If the line is abandoned, Darmokid said he’ll have to hire commercial truckers to haul his grain at least 55 kilometres to an alternate delivery point, over a highway that was “practically impassable” this spring.
“I don’t know how they figure they’re going to haul grain out of this area without spending a bunch of money on either the road or the track,” he said.
Targets for abandonment
Darmokid won’t be alone in his dilemma if Thomson’s recommendations are accepted. There are 52 delivery points, with about 70 elevators, on the branch lines identified for immediate abandonment. In Saskatchewan, 30 delivery points would have to be closed, along with 14 in Manitoba and eight in Alberta.

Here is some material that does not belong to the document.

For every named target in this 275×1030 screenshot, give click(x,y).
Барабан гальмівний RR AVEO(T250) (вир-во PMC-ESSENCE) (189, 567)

Mike Shumsky, the GTA’s executive director of planning, said abandoning the 1,361 kms of track in question would provide a net savings of about $17 million after taking into account additional commercial trucking costs.
“The light steel lines would need major upgrading to carry fully loaded hopper cars and given the volume that’s just not feasible,” he said.

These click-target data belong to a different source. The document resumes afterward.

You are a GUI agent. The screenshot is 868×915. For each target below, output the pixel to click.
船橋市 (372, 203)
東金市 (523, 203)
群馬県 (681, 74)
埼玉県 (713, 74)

Some critics say those cost figures don’t take into account the additional road maintenance costs that would be faced by provinces and municipalities as a result of increased trucking. But Shumsky said the analysis assumes that those costs would be recovered through truck licensing fees, fuel taxes and so on.
Jim Robbins, a farmer and elected member of the senior grain transportation committee, said a case study should be carried out on specific branch lines to see whether there are really net savings from abandoning light steel lines.
“Farmers are prepared to be rational about this,” he said. “What farmers dislike is this constant harping about railroad costs in isolation from other costs that clearly have to be considered.”
Grain handling companies have a big stake in the branch line debate. For example, Saskatchewan Wheat Pool has more than 20 elevators on the lines being proposed for abandonment.
End the uncertainty
The pool’s transportation planner Ron Weik said the pool agrees that costs from farmgate to vessel must be taken into account. But from a strictly operational point of view, the key thing grain handlers want is an end to the uncertainty.
Grain companies won’t invest on light steel lines and are reluctant to build on adjacent lines in anticipation of abandonment taking place.
“Say we build a concrete elevator and expect to get grain from an adjoining branch line that we think is going to be abandoned in one or two years,” he said. “If that line stays for five years, that really screws up the financial aspects of that new elevator because you were counting on getting a certain volume in two years and you don’t get it.”
Federal agriculture minister Ralph Goodale and transport minister Doug Young said the GTA report is simply a recommendation that will be used in upcoming consultations with the grain industry.
But Darmokid said that doesn’t make him feel any better: “When they propose something like this it’s pretty well a done deal.”